Alfano and Johnson are at the Group of Seven foreign
ministers' meeting in Toronto Monday.
Anthony Hayden, the British appeals court judge who recently
authorised the hospital to pull the plug on Alfie, has decided
to have an "urgent" phone conversation this evening with the
Italian lawyers helping the family in their bid to keep the
terminally ill toddler on life support, sources close to Tom and
Kate Evans said Monday after Italy granted the child Italian
citizenship.
It would be up to Alfie's parents to decide his fate if he
were moved to Italy, deputy head of the national bioethics board
(CNB), Maria Pia Garavaglia, told ANSA Monday.

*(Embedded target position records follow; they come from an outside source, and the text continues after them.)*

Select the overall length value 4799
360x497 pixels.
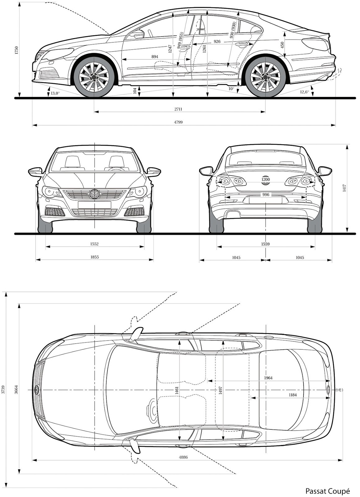coord(178,122)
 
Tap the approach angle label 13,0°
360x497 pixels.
coord(55,93)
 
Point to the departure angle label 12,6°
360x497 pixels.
coord(304,92)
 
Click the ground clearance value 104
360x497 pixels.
coord(134,91)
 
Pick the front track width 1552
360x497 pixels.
coord(94,244)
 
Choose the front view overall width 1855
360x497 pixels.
coord(94,257)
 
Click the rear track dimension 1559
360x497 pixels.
coord(265,244)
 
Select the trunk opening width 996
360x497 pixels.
coord(266,195)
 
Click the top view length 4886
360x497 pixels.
coord(183,457)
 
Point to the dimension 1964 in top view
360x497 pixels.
coord(268,378)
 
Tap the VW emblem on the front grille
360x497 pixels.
coord(94,194)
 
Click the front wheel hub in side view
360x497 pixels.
coord(94,77)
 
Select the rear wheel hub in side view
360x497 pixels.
coord(265,77)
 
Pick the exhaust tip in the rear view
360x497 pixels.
coord(230,214)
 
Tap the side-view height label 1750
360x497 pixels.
coord(17,51)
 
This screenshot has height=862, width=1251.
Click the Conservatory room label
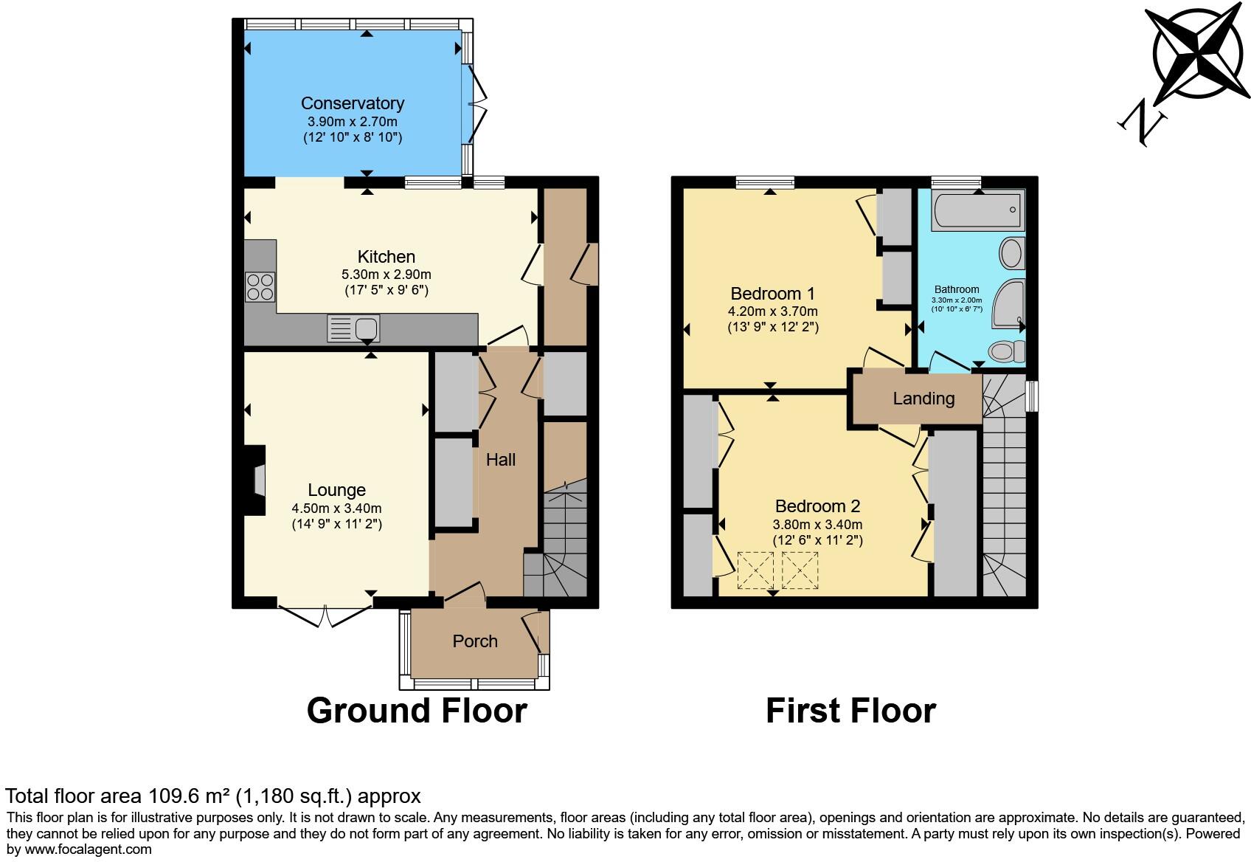352,103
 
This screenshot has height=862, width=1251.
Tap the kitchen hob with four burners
260,286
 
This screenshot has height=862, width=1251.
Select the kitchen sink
353,328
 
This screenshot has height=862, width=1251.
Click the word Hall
500,460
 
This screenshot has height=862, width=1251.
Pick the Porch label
474,641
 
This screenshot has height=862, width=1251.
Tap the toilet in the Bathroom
1005,351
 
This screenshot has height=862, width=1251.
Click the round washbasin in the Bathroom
1011,253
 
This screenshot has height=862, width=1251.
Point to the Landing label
923,399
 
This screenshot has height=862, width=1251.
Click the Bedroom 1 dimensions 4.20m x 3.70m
772,311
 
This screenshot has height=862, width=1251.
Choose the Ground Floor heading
416,711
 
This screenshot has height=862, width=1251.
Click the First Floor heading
850,711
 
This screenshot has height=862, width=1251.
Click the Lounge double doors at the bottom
325,616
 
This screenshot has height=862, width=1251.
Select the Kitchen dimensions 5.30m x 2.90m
386,274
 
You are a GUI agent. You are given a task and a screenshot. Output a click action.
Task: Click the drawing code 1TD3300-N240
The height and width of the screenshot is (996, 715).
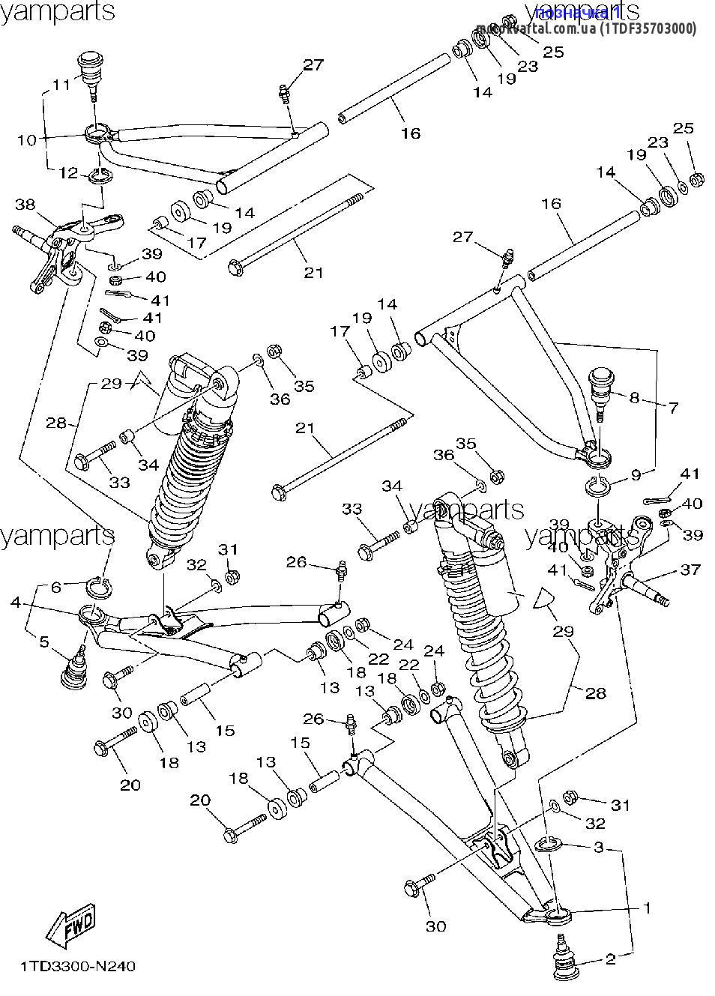click(77, 967)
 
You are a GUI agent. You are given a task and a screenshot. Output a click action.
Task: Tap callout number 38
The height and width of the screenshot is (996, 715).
click(25, 204)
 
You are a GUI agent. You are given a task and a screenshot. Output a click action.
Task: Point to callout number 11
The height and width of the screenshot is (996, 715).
click(61, 85)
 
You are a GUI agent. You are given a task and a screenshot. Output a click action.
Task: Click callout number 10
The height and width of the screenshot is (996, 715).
click(26, 139)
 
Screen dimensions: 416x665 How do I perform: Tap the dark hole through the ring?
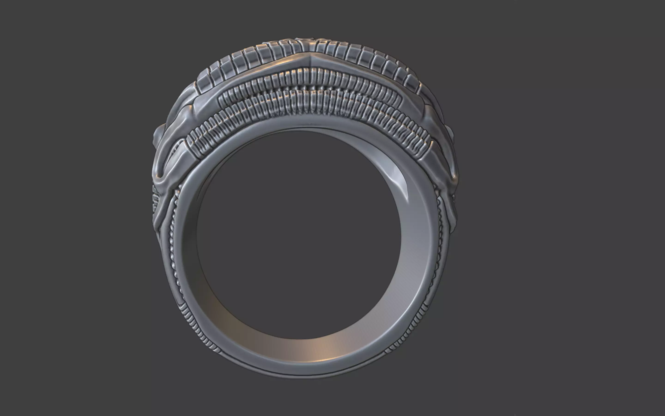pyautogui.click(x=298, y=234)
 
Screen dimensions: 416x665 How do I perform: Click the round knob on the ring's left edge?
pyautogui.click(x=158, y=135)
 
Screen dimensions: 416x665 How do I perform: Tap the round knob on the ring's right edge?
pyautogui.click(x=451, y=135)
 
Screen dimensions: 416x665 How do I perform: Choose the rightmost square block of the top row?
pyautogui.click(x=412, y=83)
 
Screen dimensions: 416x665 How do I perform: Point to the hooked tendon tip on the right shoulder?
pyautogui.click(x=453, y=176)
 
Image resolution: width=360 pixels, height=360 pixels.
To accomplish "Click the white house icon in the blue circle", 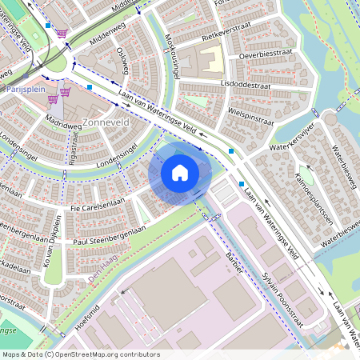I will point(180,172).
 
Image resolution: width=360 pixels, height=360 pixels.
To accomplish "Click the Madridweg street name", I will point(64,123).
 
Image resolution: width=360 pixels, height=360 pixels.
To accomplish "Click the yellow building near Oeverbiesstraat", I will point(210,61).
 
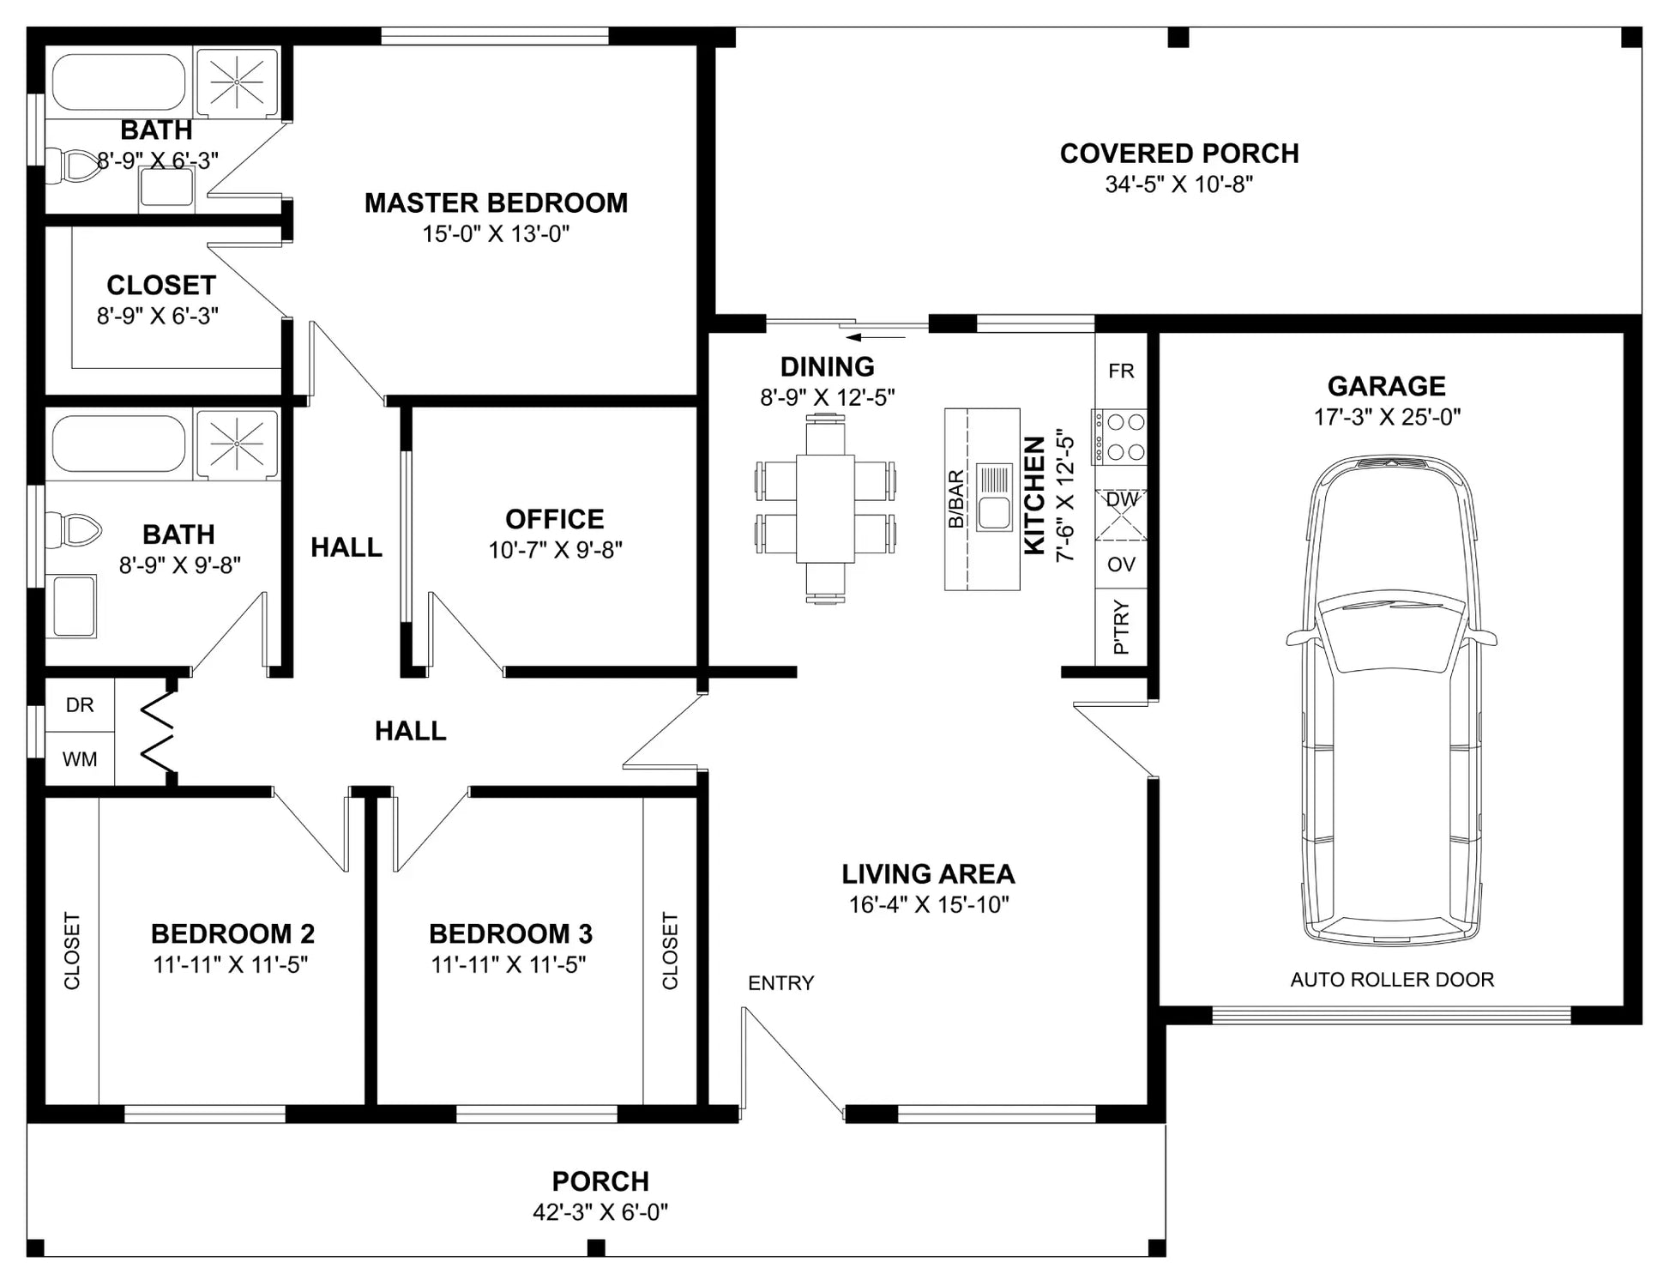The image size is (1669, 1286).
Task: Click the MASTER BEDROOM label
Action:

"In Italy, with the living will, we have an explicit law on
end of life issues and, as far as minors are concerned, the
holders of the right to choose are the parents," she said.
"It is clear that with the acquisition of Italian citizenship
Italian law will be applied, so it will be the parents that will
decide," she said.
The procedures to pull the plug on Alfie were briefly
suspended Monday afternoon.
Mariella Enoc, head of the Vatican's Bambino Gesù Hospital in
Rome, said she had gone Monday to the Liverpool hospitalin order
to bring Pope Francis's "closeness" to his parents.
Meanwhile pro-life demonstrators tried to get into the Alder
Hey Hospital but were blocked by police, as tension mounted on
Monday.
Hundreds of supporters of the parents gathered outside the
hospital.
"I spoke to the parents, I brought them the closeness of Pope
Francis, but also of the many parents who find themselves in
their situation," Enoc told ANSA, stressing that she had not
been received by hoppital management.
"The parents are not resigned, they are doing their utmost to
slow the start of the procedure (of pulling the plug), but
nothing more can be done," Enoc said.
Alfie's parents on Friday made a fresh appeal to the European
Court of Human Rights after Britain's Supreme Court rejected a
plea to prevent doctors pulling the plug on him.
But on Monday the ECHR rejected that appeal, finding in
favour of the British judges.
Last Monday Italian Foreign Minister Angelino Alfano urged
his British counterpart, Boris Johnson, to allow Alfie, who is
suffering from an undiagnosed degenerative disease, to be
transferred to medical facilities in Rome.
Alfie's family is in a legal battle with Alder Hey, a
children's hospital that says it is best to withdraw ventilation
as his condition cannot be treated and has destroyed much of his
brain.
The boy's parents want to take him to Rome's Bambino Gesu'
children's hospital, which is owned by the Vatican.
Alfano asked for the parents' request to be granted to take
the boy to the hospital in the Italian capital, "medical
facilities of a very high level that accept him in on the base
of an agreement".
He noted, however, that "Alfie is a British citizen and Italy
respects the decisions made in the framework of British national
jurisdiction" and that "the British national healthcare system
and medical standards are among the highest in the world".
The Rome hospital has reportedly given the same prognosis but
would be willing to perform a tracheotomy.